RSC: I’m just going to leave you with one question here, because it looks like we’re just about done with the questions almost (laughs). So you’ve played a lot of shows over the years obviously and everything, is there any concert that you played or performance that really stands out per se like maybe size of the crowd or special meaning or anything, or a special venue that you played? Was there anything, what stands out for you looking back?

John Ford Coley: I think the first one that really got me was Elton John took us to England for a month and we opened for him over there and the first concert, the reaction that we got, and Elton came out and introduced us and just stated the subject of great intro, and just the response from the people and how they would clap over their heads. I remember I got so choked up because I felt like we were being accepted, that it was kind of shocking to me.

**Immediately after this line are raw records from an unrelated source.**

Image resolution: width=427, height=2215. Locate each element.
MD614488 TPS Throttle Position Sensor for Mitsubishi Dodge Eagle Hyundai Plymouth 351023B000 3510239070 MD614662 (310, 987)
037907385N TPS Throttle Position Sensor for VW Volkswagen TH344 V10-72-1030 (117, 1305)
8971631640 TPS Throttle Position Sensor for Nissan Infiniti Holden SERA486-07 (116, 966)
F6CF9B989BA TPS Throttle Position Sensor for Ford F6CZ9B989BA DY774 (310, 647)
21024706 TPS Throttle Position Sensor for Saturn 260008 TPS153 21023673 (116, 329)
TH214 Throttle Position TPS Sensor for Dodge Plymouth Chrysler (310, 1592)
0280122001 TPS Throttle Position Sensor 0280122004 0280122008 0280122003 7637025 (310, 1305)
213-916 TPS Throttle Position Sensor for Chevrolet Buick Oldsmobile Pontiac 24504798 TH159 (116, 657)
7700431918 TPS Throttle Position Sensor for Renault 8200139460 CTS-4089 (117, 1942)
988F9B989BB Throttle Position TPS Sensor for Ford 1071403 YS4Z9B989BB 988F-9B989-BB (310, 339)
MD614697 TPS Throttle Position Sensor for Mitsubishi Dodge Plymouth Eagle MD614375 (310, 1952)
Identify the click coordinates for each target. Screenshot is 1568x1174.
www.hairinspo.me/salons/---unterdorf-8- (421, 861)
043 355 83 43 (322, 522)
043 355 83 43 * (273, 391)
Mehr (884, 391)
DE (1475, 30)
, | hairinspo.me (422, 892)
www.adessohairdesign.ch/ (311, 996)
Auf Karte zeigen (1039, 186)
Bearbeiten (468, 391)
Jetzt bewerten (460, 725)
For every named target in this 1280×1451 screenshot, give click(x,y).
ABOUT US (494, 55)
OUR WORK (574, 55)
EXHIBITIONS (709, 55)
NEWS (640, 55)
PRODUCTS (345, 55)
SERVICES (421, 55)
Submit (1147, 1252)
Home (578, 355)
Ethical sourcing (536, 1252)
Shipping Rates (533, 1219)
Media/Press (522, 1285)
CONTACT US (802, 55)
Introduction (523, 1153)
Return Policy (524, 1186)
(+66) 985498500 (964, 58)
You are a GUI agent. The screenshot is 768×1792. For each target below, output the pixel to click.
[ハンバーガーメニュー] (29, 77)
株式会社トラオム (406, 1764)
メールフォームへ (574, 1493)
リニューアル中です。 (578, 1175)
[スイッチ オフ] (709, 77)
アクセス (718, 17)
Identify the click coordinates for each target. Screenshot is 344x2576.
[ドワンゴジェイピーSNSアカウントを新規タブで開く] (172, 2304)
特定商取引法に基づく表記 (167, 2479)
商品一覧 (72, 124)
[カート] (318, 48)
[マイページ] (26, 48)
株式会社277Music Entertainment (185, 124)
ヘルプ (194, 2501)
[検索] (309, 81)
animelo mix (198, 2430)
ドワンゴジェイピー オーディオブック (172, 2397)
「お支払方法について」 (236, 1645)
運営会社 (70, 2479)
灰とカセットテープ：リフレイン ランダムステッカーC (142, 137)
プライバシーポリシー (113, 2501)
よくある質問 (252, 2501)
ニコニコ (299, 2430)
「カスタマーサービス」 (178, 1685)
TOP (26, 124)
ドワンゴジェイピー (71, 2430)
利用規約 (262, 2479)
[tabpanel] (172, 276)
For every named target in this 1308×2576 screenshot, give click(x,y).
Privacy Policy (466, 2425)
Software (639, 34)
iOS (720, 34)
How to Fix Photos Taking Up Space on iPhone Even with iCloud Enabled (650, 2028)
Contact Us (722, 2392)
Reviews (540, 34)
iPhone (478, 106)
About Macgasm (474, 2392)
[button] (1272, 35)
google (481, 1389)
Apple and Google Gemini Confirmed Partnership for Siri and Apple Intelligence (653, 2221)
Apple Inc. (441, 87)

And then the second one was I was in the Philippines the first time playing and they had asked me to play certain songs because those certain songs had been major hits over there, and a couple of them were songs that I’d never played before although we had recorded them, just never played them because they weren’t popular here at all. They were huge there. And so there was a song called “Just Tell Me You Love Me” from the film Just Tell Me You Love Me that Dan and I had done some music on. This song was written by Carol Connors and Dick Halligan. Dick Halligan had been the trumpet player in Blood, Sweat and Tears. So I’m playing this song, all of a sudden the audience is singing that song louder than I am and I was in such shock and I’m a pretty spontaneous, you know, I’ll cut right through it kind of guy. I was so shocked that I stopped playing and I stepped back from the keyboard and just looked at everyone and said, “How do you know this song?” But then to find out every school child in Asia knows that song. You go over there and I’ll say, they go “John Ford Coley,” and I go, “Yeah, do you know the song I’d Really Love to See You Tonight?” and they go, “Oh, oh yes, yes,” and then I go, “Remember the song Just Tell me You Love Me?” “Oh, yes! We know that!” That’s amazing and that is so inspiring. So I mean it didn’t mean anything here at all. The movie was a flop. So it was really gratifying to have those kinds of experiences. I took my wife with me one time to the Philippines and we went over to Malaysia and we went to Malaysia first. And I said, “I can’t explain this to you, but they’re gonna be singing these songs louder than I am.” And when she heard them singing she was like, “You’ve got to be kidding.” So that really sticks out. That’s a very highlight in my life.

RSC: Now do you still play that song over here at all or do people still not really know that song over here?

John Ford Coley: They don’t know what it is. But over there, yeah. I play it all the time.